A few days later the body of a strange creature was discovered by Charles Moore on the shore in the very same area that Mr. Lear saw the battle. The body was examined by a naturalist, E. L. Wallace who said "My examination of the monster was quite thorough. I felt in its mouth and found it had no teeth. Its head is large and its neck fully twenty feet long. The body is weak and the tail is only three feet in length from the end of the backbone. These facts do away with the whale theory, as the backbone of a whale is far larger than any bone in this animal. Again, its tail is too weak for an animal of the deep and does away with that last version. With a bill like it possesses, it must have lived on herbage . . . I would call it a type of plesiosaurus."" Later, Mr. Wallace offered the theory that the monster may have been preserved in a glacier for millions of years, finally being released by the gradual melting of ice, eventually ending up cast upon the shore in MontereyBay."

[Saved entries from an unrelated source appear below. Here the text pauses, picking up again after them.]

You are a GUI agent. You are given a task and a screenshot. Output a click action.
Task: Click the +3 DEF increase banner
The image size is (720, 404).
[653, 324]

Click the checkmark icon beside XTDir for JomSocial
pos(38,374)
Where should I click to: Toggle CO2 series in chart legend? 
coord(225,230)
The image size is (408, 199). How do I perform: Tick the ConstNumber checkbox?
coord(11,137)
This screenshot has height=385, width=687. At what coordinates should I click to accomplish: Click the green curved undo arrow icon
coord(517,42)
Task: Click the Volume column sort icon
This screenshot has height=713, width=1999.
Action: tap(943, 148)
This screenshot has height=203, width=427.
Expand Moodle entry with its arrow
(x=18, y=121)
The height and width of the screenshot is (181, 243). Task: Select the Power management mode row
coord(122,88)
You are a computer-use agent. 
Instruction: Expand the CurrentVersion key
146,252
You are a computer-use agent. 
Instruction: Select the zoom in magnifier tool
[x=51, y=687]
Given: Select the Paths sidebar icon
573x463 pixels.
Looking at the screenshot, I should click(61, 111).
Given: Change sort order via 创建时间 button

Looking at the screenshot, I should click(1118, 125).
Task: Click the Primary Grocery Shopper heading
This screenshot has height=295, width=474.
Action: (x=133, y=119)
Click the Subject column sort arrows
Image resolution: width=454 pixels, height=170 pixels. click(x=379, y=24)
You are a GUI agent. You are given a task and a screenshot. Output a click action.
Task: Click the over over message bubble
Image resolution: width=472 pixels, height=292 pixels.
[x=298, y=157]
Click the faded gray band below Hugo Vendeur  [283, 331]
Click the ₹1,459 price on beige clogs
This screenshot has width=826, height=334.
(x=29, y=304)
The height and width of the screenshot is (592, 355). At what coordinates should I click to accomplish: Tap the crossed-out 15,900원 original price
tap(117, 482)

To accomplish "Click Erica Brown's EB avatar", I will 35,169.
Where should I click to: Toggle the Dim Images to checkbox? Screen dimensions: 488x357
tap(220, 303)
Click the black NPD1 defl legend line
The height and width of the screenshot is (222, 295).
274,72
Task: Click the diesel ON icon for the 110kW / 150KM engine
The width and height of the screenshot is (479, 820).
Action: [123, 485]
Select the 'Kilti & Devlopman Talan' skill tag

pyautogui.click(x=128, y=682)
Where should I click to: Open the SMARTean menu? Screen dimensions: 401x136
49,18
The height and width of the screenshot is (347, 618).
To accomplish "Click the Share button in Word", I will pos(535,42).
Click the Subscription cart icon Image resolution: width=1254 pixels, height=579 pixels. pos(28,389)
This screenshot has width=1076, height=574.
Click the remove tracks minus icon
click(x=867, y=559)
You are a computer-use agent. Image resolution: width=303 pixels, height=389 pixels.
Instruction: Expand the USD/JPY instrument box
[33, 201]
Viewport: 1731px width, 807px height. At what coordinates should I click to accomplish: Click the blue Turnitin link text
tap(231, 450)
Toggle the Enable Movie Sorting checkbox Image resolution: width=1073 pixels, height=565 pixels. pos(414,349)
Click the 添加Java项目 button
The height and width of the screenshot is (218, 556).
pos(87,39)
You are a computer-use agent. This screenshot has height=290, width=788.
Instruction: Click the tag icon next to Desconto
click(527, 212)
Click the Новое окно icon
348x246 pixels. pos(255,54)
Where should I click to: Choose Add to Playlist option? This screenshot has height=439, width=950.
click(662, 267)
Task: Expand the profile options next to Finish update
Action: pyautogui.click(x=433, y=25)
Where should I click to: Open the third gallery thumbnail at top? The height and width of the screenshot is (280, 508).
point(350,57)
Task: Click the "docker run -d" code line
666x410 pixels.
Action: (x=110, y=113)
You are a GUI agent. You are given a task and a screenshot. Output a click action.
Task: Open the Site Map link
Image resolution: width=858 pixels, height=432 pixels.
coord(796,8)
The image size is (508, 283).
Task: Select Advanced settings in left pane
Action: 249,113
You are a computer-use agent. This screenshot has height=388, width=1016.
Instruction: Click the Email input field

A book on the subject but may now be out of print: The Old Man of Monterey Bay and Mysterious Sea Monsters of California's CentralCoast by Randall A. Reinstedt Ghost Town Pubns (June 1975)
The carcass that was found was thought to be a beaked whale (as does the first Colletto sighting) but that doesn’t explain the second Colletto sighting. The wrinkled skin may have been large squid but you would have thought fishermen would have recognised that.